Thursday, 19 August 2010
Antichrist, Lars von Trier, Denmark/ Germany/ France/ Italy/ Sweden/ Poland, 2009
Apparently, director Lars von Trier cooked up this cryptic, abstruse mess of a film while conquering depression.
And it shows.
Antichrist does come across as highly personal and esoteric if incomprehensible, and I can only marvel at the European film funding bodies, willing to shell out millions to pay for what amounts to a cure for a director to combat his depression.
Really, only in Europe!
But don't get me wrong. That is not meant to be a criticism. Not at all. After all, some of the greatest works of art - be that literature, painting, or film - originated as a result of their creator's depression or emotional breakdown. Just think of the poems of Sylvia Plath, the paintings by van Gogh or the sculptures of Camille Claudel. And, who knows, a hundred years from now, there might actually be someone able to decipher and make sense of von Trier's bizarre, yet admittedly visually stunning, concoction. Though the least he should have done - or his distributor - is providing spectators with a sort of manual, elucidating on the significance behind the film's numerous inscrutable details such as The Three Beggars, which defy explanation to the casual viewer by inviting a profusion of possible interpretations. While that can be interesting in some films - leaving things open and not spelling out every single detail - it requires the viewer to be inspired to do that. It requires the viewer to care for the film's characters. And Antichrist never quite achieves that. Not with me, anyway.

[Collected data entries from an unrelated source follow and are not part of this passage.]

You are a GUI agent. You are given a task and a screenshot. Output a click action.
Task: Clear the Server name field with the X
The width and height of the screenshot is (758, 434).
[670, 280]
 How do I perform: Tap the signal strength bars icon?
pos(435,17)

What Antichrist did do, though, is calling to mind another film with a similar topic: Nicholas Roeg's Don't Look Now. And without intending to elaborate on the brilliance, not to mention superiority of that film, it must be said that Roeg succeeds precisely where von Trier fails. Don't Look Now is a master-class in enigmatic story-telling for Roeg, too, refrains from giving too much away. His is a film with a story that has as many interpretations as there are viewers. However, in his case it works because we care for the characters and Don't Look Now has a story to hold it together - for without it, every film falls apart. It doesn't matter how you tell the story - backwards, forward, linear or non-linear - but a story has to be there somewhere. Antichrist, on the other hand, with all its arcane suggestions and hidden meanings, which seem merely self-serving and too esoteric to be understood by anyone than von Trier himself, is a film in search of a story.

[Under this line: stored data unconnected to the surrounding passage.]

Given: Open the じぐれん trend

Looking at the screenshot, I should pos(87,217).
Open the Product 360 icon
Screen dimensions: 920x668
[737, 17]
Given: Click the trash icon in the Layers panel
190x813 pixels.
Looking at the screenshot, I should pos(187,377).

Much has been made of Antichrist's explicitness, notably the sex scenes and scenes of genital mutilation which caused quite a stir at the Cannes Film Festival last year. Again, it brings to mind Don't Look Now, which also has a sex scene which, apart from being beautifully filmed and edited, was very daring for its time. Somehow, the scene of Donald Sutherland making love with Julie Christie seems much less gratuitous than similar scenes in von Trier's film. Similarly, the scene of genital mutilation. I don't think there was a single critic accusing Ingmar Bergman of misogyny and using explicitness for explicitness' sake when Cries and Whispers came out in 1972, interestingly the same year Don't Look Now was being produced and filmed. Von Trier didn't do or show anything in Antichrist that Roeg and Bergman hadn't already done almost thirty years before.
However, they did what von Trier in his - egomania? - failed to do: They actually told a story.